Source passage:
»»

Materials and methods Animals and experimental design Forty-five, 5-month-old female Wistar rats, weighing approximately 220–250g were used in this study. All experiments were approved by the Animal Ethics Committee at Ege University School of Medicine. Rats were housed as five rats per cage in 12:12 light/dark cycled rooms with the temperature at 24C and allowed free access to water and commercial pellet food ad libitum. Experiments were performed by the same surgeon using aseptic techniques and microsurgical dissection aided by a surgical loop (Heine Optotechnik 6X, West Germany). The animals were randomly divided into five groups as follows: Control group: consists of intact rats (n:5), ovariectomy (Ovx) group: consists of untreated, ovariectomized rats (n:10); ovariectomy + saline (Ovx + SF) group: consists of ovariectomized rats treated subcutaneously with 0.25 ml saline (n:10); ovariectomy + MT (Ovx + MT) group: consists of ovariectomized rats treated subcutaneously with MT (n:10); sham + MT group: consists of rats treated with MT after sham operation (n:10). MT treatment (10mg/k/day) was started 8weeks after the ovariectomy. MT (N-acetyl-5methoxytrptamine, SIGMA Chemical Co., USA) was injected subcutaneously in 0.25ml saline for 4weeks. At the end of 12weeks following operation, rats were sacrificed by vascular fixative perfusion under anesthesia. All surgical procedures were performed under

anesthesia with ketamine (60mg/kg, BAYER, United German Pharmaceutical Factories, Turkey) and sedation with xylasine (10mg/kg, Parke-Davis, Turkey).

Tissue processing and antibody application L4–L5 vertebras were removed and fixed in 10% neutral buffered formalin for 24h, and then decalcified in 10% formic acid at room temperature for 7days. Following fixation and decalcification, vertebrae specimens were dehydrated through graded ethanol, cleared in xylene, embedded in paraffin and cut on microtome (Leica MR 2145). Longitudinal sections of vertebras (3 lm thick) were picked up onto poly-L-lysine-coated glass slides. Some of the sections were stained with Haematoxylin– eosine and the rest were used for immunohistochemical analysis. For immunohistochemistry, after xylene for 30 min, sections soaking in a decreasing series of ethanol and washed with distilled water and phosphate-buffered saline (PBS), then treated with 2% trypsin in 50 mM Tris buffer (pH 7.5) at 37C for 15min and washed with PBS. Sections were delineated with a Dako pen (Dako, Denmark) and incubated in a solution of 3% H2O2 for 15min to inhibit endogenous peroxidase activity. The primary antibody specific for iNOS (Santa Cruz Biotechnology, USA; 1:100 dilution in PBS) was applied to the sections for 2 h. After biotinylated second antibody for 30min, washed and stained for 30min with streptavidin–peroxidase (HRP) enzyme conjugate and rinsed well with PBS. Color was developed with DAB (3,3diaminobenzidine tetrahydrochloride) as chromogen for 5min and counterstained with hematoxylin and mounted with glycerol vinyl alcohol aqueous-GVA (Zymed Laboratories, USA).

««

What is expected:
Continue the methods passage on ovariectomized rats from where it stops. The listing that comes next has nothing to do with the methods passage on ovariectomized rats.

Supplied data:
»»

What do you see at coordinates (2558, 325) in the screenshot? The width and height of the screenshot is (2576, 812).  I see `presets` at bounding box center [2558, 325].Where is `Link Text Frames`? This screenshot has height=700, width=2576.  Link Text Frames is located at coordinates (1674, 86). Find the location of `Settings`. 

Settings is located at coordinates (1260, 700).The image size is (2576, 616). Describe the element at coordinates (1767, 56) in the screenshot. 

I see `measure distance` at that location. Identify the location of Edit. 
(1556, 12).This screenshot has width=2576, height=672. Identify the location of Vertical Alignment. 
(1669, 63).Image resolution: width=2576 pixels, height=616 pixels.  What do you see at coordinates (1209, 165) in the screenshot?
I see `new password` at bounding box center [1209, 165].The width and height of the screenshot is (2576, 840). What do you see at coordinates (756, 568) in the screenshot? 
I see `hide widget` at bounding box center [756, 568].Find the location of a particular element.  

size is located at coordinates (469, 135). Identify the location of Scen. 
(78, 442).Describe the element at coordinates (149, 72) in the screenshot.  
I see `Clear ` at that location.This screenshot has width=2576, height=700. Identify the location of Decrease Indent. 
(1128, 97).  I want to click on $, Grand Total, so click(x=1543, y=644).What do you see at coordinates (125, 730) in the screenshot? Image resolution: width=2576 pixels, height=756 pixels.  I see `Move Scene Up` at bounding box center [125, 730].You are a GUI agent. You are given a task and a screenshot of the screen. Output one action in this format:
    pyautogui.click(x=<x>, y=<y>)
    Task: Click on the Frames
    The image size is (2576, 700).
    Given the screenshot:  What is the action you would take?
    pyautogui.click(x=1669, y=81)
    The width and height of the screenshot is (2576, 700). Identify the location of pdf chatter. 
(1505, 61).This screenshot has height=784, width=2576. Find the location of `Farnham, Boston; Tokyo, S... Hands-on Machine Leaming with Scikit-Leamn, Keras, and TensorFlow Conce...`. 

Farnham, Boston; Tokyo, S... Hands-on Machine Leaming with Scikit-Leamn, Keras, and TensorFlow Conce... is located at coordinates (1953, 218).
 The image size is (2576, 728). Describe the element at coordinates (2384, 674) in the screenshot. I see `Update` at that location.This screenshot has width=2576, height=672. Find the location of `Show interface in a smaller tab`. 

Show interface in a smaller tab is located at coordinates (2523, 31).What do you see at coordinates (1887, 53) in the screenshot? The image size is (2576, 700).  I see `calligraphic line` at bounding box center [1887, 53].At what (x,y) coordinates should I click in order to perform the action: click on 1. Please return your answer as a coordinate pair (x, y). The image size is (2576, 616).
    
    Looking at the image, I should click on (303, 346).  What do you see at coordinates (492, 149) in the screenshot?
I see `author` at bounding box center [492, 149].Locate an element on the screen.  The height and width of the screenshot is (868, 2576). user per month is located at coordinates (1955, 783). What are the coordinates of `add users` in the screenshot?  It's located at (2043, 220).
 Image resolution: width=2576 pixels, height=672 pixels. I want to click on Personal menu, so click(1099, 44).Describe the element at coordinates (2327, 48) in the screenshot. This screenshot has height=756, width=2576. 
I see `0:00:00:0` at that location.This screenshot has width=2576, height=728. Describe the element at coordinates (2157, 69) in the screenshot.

««

Output for this task:
In situ identification of apoptosis using terminal dUTP nick end-labeling (TUNEL) This step was followed by the addition of apoptosis detection kit (deadend colorimetric terminal dUTP nick end-labeling (TUNEL) system, Promega, USA). Five micrometer sections were cut from the paraffin blocks of the samples. The sections were deparaffinized in xylene, rehydrated and incubated with 20 lg/ml proteinase K for 10min and rinsed in distilled water. Endogenous peroxidase activity was inhibited with 3% hydrogen peroxide. The sections were then incubated with equilibration buffer for 10–15s and TdT-enzyme in a humidified atmosphere at 37C for 60min. They were subsequently put into prewarmed working strength stop/wash buffer at room temperature for 10min and incubated with antistreptavidin–peroxidase for 45min. Each step was separated by careful washings in PBS. Staining was done with DAB and counterstaining was performed in Mayer’s hematoxylin.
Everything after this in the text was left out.